[RECORDS FOR THIS EXERCISE start]
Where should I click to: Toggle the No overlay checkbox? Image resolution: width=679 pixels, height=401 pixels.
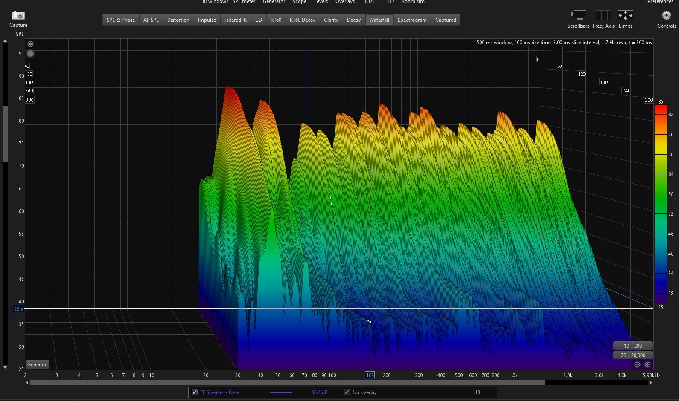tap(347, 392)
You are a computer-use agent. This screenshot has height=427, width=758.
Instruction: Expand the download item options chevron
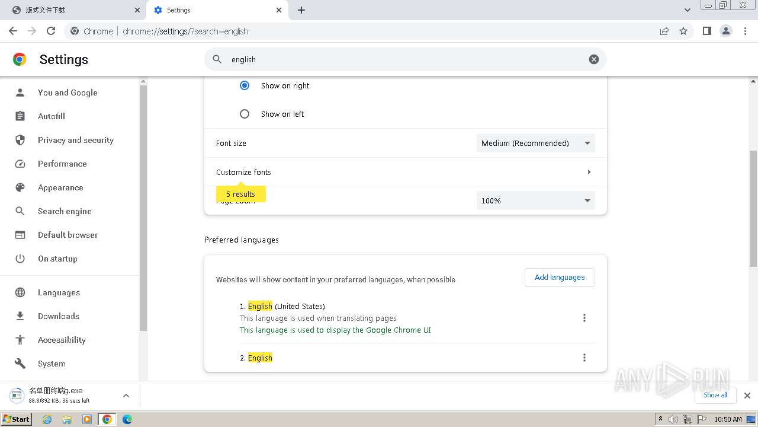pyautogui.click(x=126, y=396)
[RECORDS FOR THIS EXERCISE end]
[RECORDS FOR THIS EXERCISE start]
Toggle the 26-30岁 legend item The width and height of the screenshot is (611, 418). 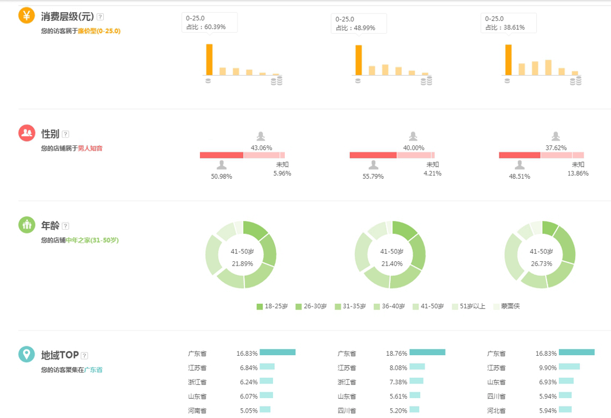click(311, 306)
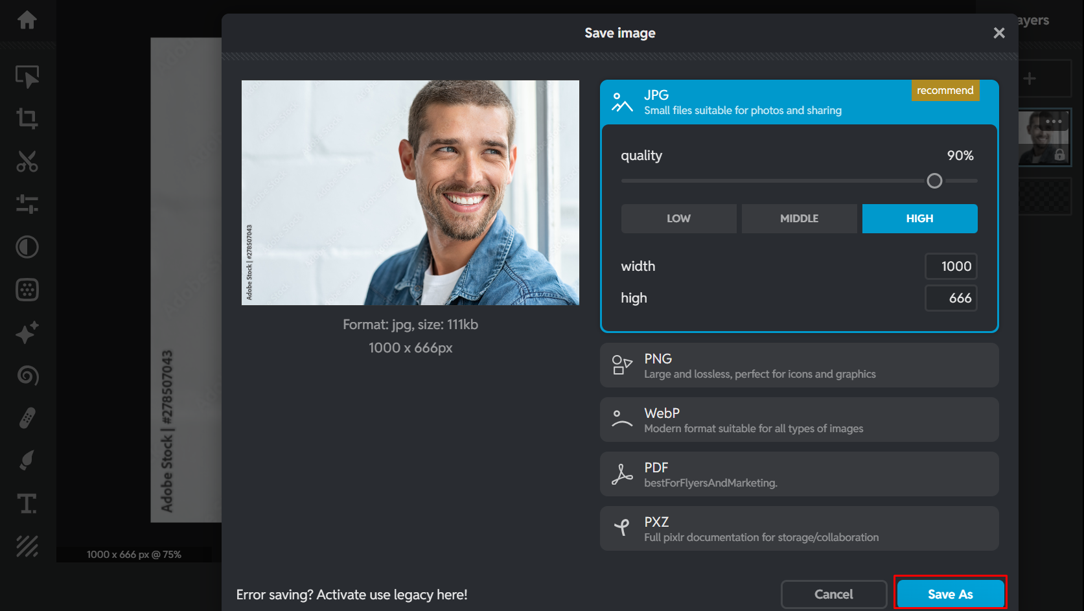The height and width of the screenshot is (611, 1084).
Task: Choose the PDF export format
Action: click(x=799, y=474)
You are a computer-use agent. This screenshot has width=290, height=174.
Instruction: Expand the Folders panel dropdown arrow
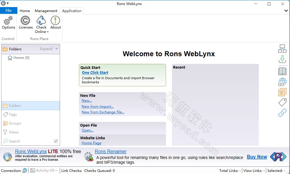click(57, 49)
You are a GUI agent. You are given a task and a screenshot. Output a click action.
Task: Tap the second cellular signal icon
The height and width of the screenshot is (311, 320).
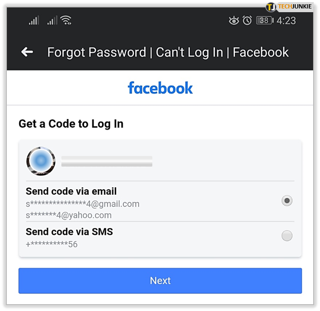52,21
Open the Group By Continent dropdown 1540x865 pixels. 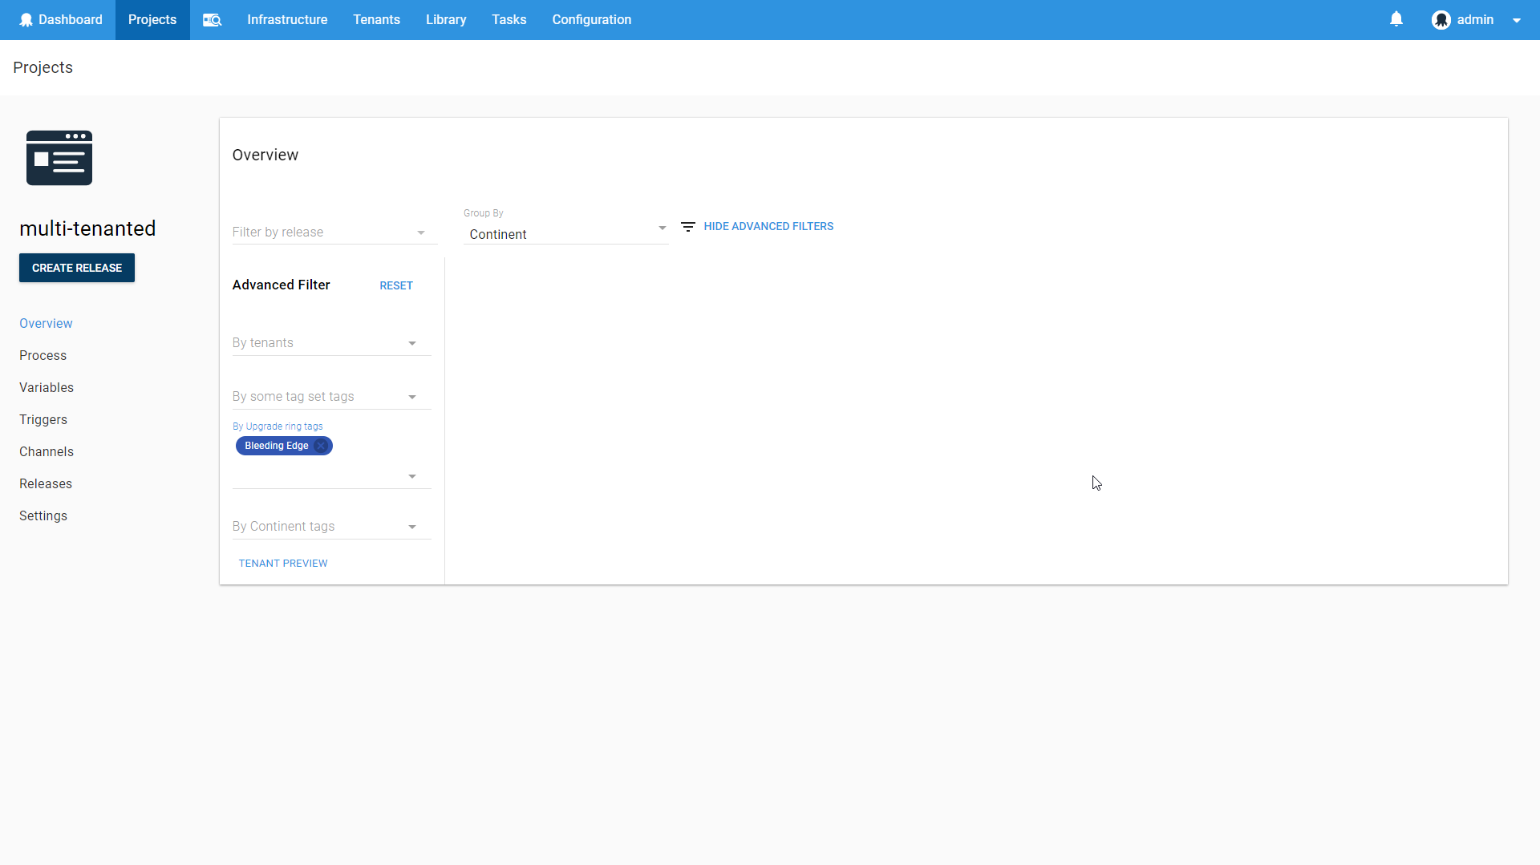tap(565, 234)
[RECORDS FOR THIS EXERCISE end]
◆ **SET TASK**: Write out the records starting at the line that contains "Where should I" and ending at the line that contains "pyautogui.click(x=126, y=396)", swapping "chevron" for "arrow" and keeping everything else the same. Leave the pictures out.

◆ **EXERCISE RESULT**:
Where should I click to: Toggle the No overlay checkbox? Image resolution: width=679 pixels, height=401 pixels.
tap(347, 392)
You are a computer-use agent. This screenshot has height=427, width=758.
Instruction: Expand the download item options arrow
pyautogui.click(x=126, y=396)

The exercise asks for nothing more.